* [What is being asked]: Please name the first need in the home according to the Parents Are Peacemakers text.

[BEGIN Document section]

Parents Are Peacemakers (3 of 7): Charlotte Mason Parenting Lessons

As we continue with the Parents Are Peacemakers series, we come to the first need in the home - leadership. We read that "growing up needs bringing up" and the differences between "well-brought up" and "badly brought up". Important distinctions! It is heartbreaking to read the post-war description of the roles of mother and father. But the honesty about human nature is what I appreciate so much here - something we often forget about and therefore expect perfection from our children. Something Charlotte Mason teaches us about repeatedly.

Enjoy this next installment of Parents Are Peacemakers and let me know your favorite parts!



Synopsis:          (1) “It’s human nature.”

                        (2) Inheritance (Discussion).

                        (3) Childhood (Discussion).

                        (4) Growing up.

                        (5) Leadership at home.

                        (6) “Ought” and “must,” obedience (Questions).

1.         “Oh well, that’s human nature. You won’t alter that.” It is usually said when someone has got into trouble of some sort, or

when he has given way to some weakness. Is it true? Can human nature be altered? What is human nature?

            Desires, emotions, appetites:—we all share these. Individual powers and disposition:—these come from inheritance. Things come down from father to son, we inherit them, a good singing voice, a fiery temper, blue eyes.

2.         Get instances of things inherited. Discussion.

            National characteristics are inherited too, making an Englishman differ from a Frenchman, a Spaniard from a Russian. What we inherit accounts largely for our individual differences, that and our very varying circumstances (our “environment”) as well as things happening round us. We all take each other very much for granted but what a wonderful and mysterious thing is every human person. There are all kinds of possibilities and powers hidden behind the well-known faces of our family—talents bottled up, feelings hidden, thoughts unexpressed, wishes ready to bubble out unexpectedly. We think we know each other only too well—Jim’s temper and his charming smile, Betty’s generosity and her fibs, Father’s slow ways, his wonderful memory, Mother’s sharp tongue, her quick, comforting fingers. How often we get surprises! Young people cannot think that older ones were ever young, older people forget what it was like to be young.

3.         Can you remember a five-year-old feeling? A twelve-year-old? A fifteen-year-old? Can you remember the tangled up feeling of all your wants going in different directions—your furious angers and rude words just when you had decided to be good? Your unkindness when you really loved so much? Telling a story because you were frightened (you meant to tell the truth)? Taking Tom’s toy without asking him, breaking it, hiding the bits and being sorry?

            Discussion of children’s muddled ideas and keen wishes, instances.

4.         Think back, watch the family faces round you and remember what it is like to have this strong human nature (all its wants and feelings and ignorances and inheritances) all in a tangle, a muddle, good impulses and bad on top of each other, fighting with each other. Yes, parents must be the peace-makers for each one of the family while they are growing up. They must bring up all the parts of this strong, unruly human individual, into an ordered, purposeful, clear-sighted person, into a person at peace in himself. Up-bringing is the right word. Growing up needs bringing up. We talk of “well brought up” and “badly brought up” people. The badly brought up ones have not been brought up at all, they have been left down, left in a muddle, left to get on with their growing best way they can. Human nature has been too strong. Many of them never have grown up, they behave childishly, long after they have ceased to be children. Can you think of anyone like that, over eighteen? Instances.

[END Document section]
[BEGIN Data]

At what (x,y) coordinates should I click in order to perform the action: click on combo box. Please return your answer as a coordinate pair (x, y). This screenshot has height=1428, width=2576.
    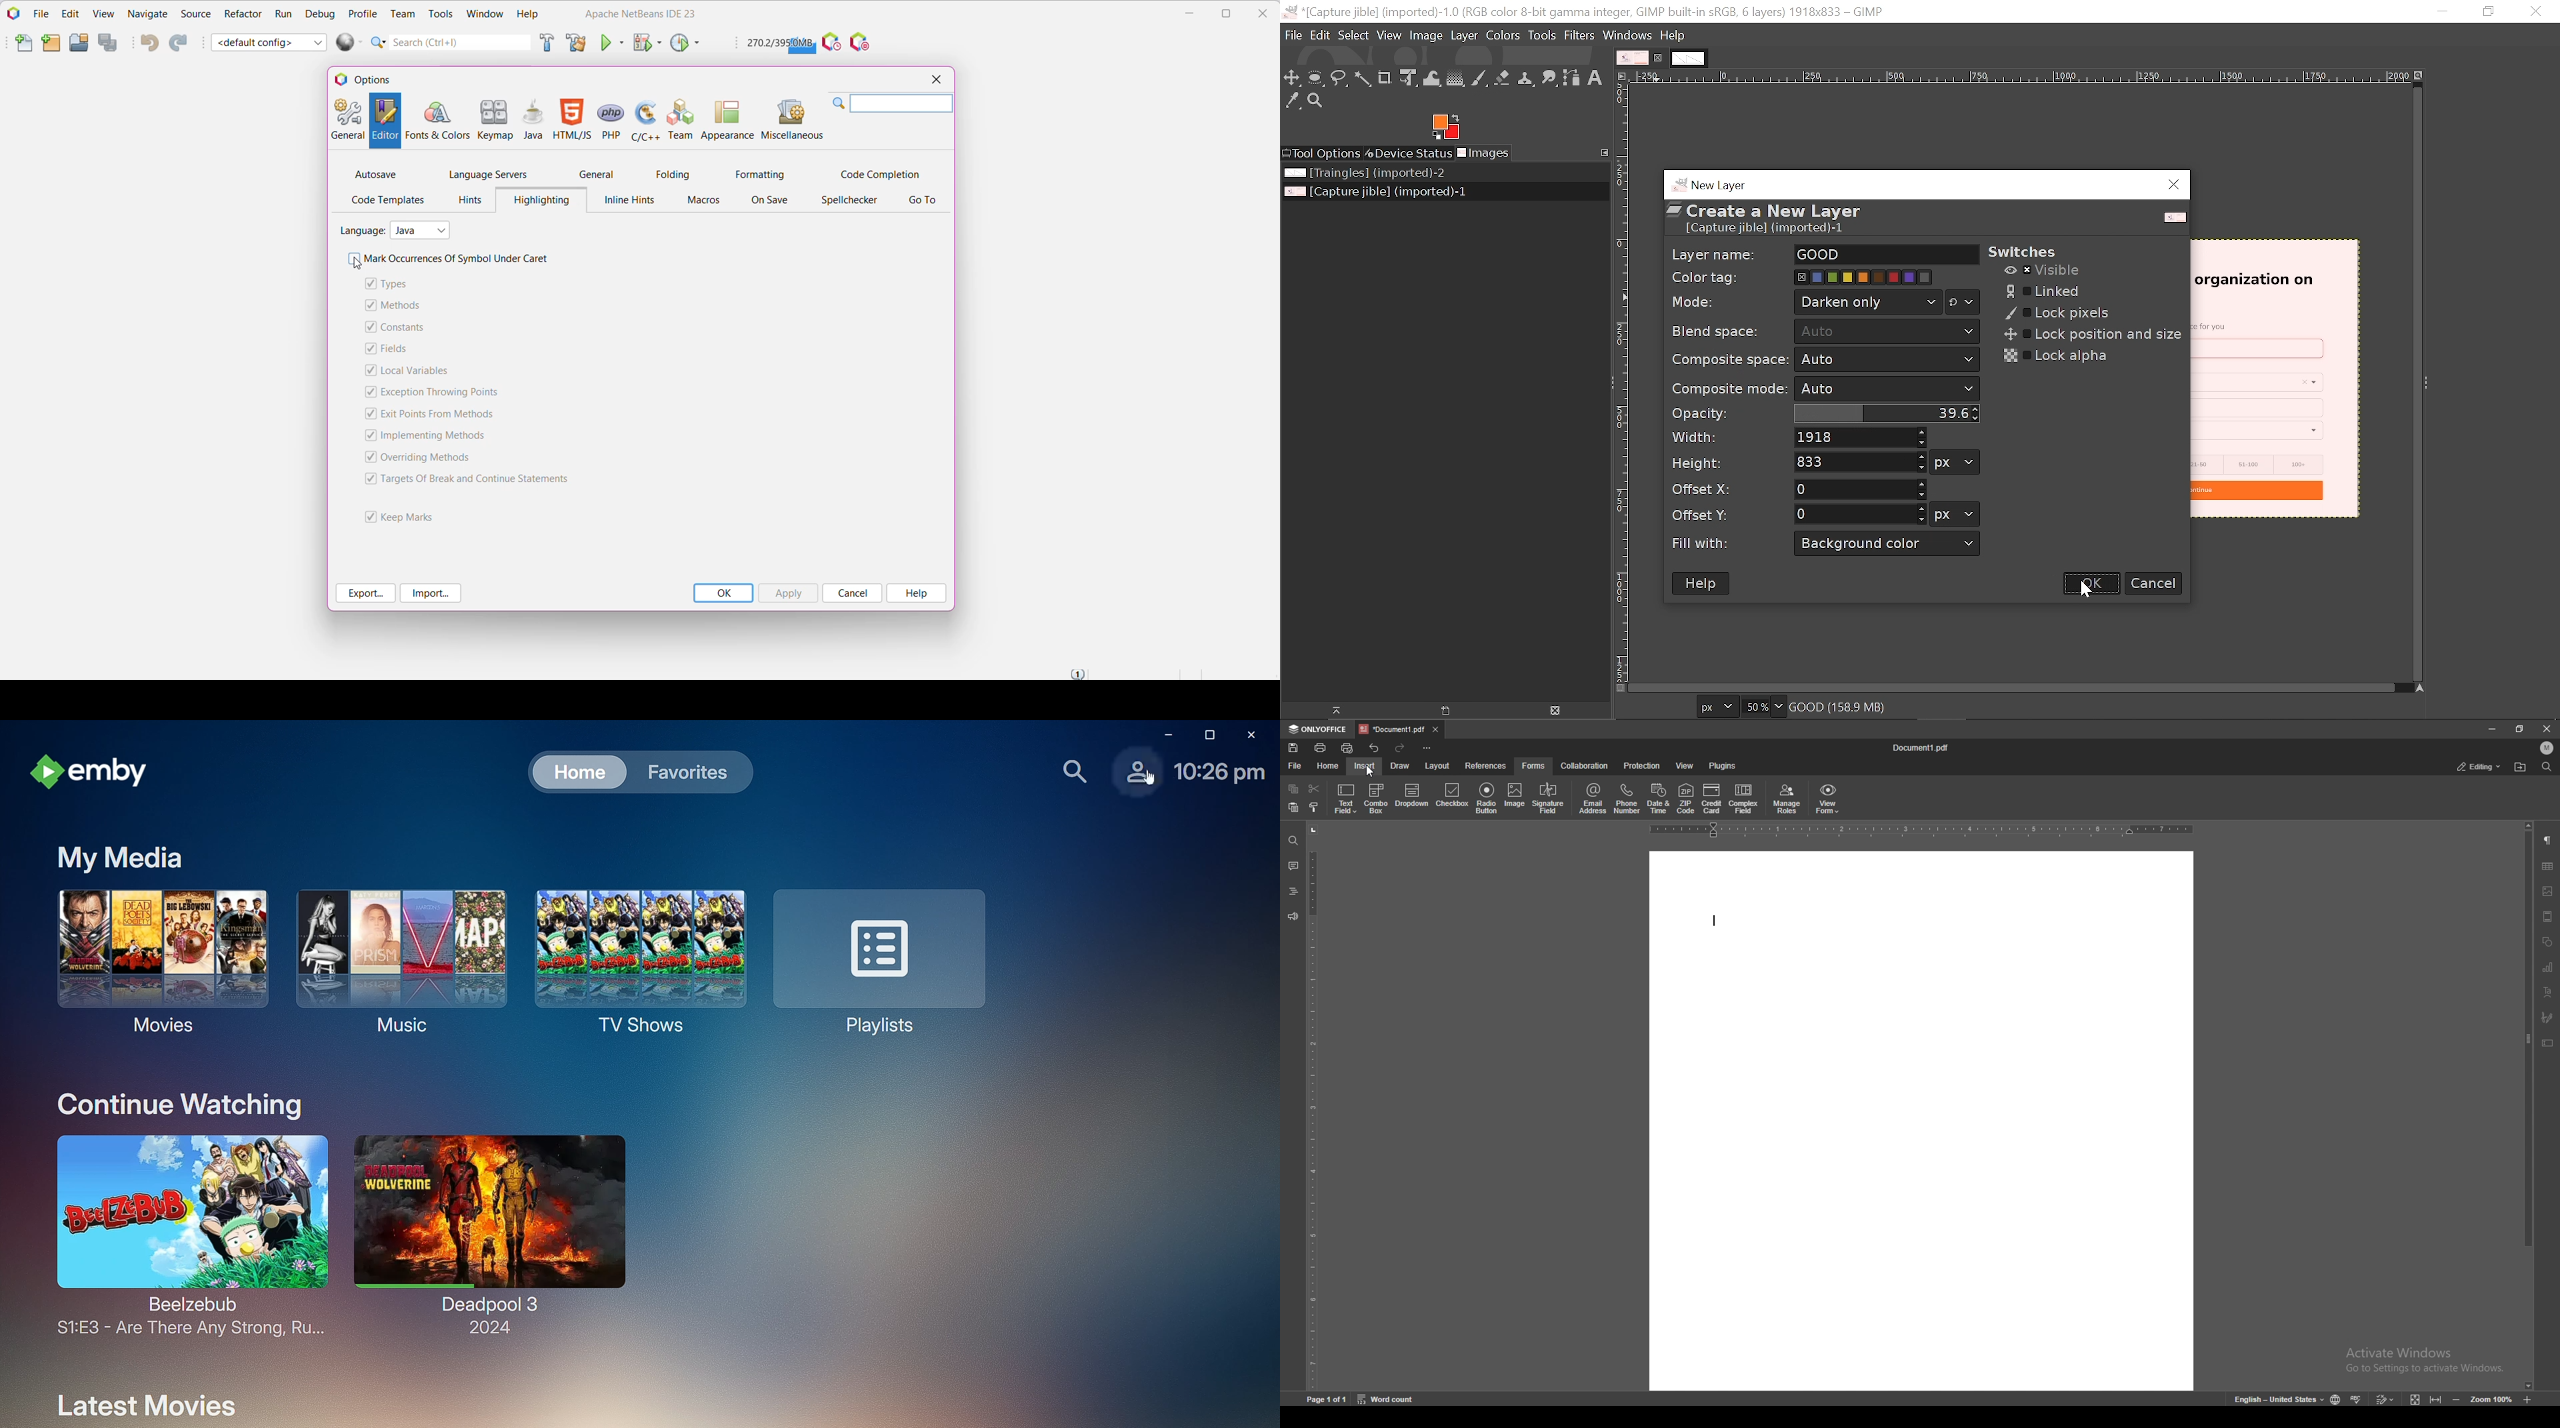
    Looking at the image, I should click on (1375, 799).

[END Data]

* [Response]: Leadership.